• Task objective: Leaving out the pictures, reproduce each record exactly and in full.

Top of Supplied data

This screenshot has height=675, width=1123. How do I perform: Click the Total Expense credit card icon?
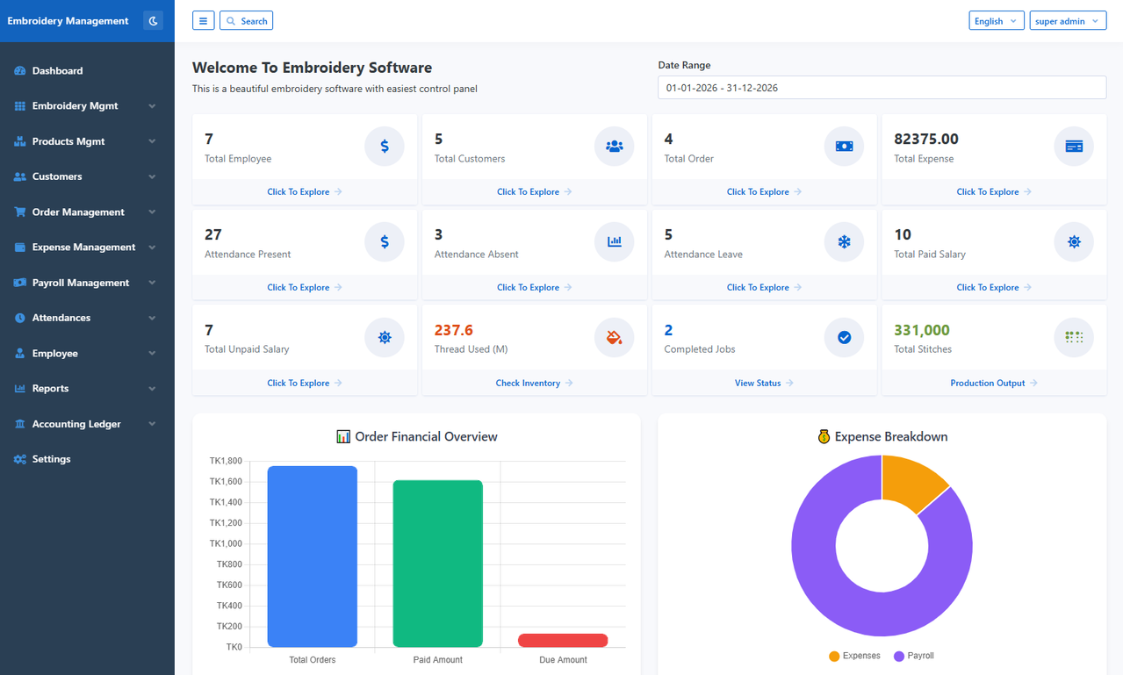point(1074,147)
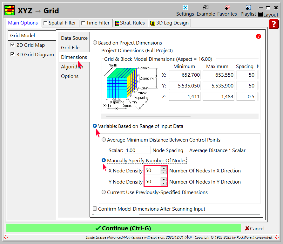Open the Settings icon in header
283x244 pixels.
point(185,8)
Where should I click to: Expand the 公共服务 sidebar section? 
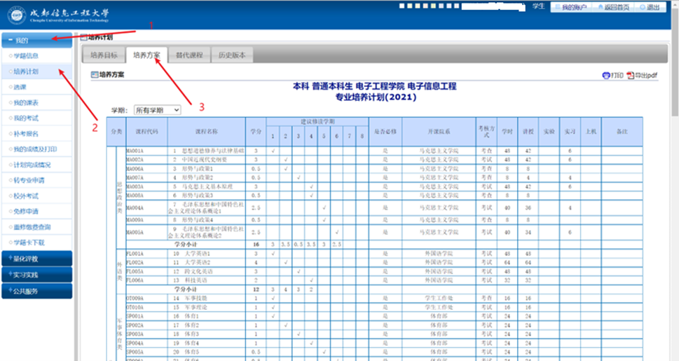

Bottom of Supplied data

• Finished exercise:
This screenshot has height=675, width=1123. How do I perform: Click the Total Expense credit card icon?
point(1074,147)
Open the Settings icon in header
283x244 pixels.
point(185,8)
Where should I click to: Expand the 公共服务 sidebar section? 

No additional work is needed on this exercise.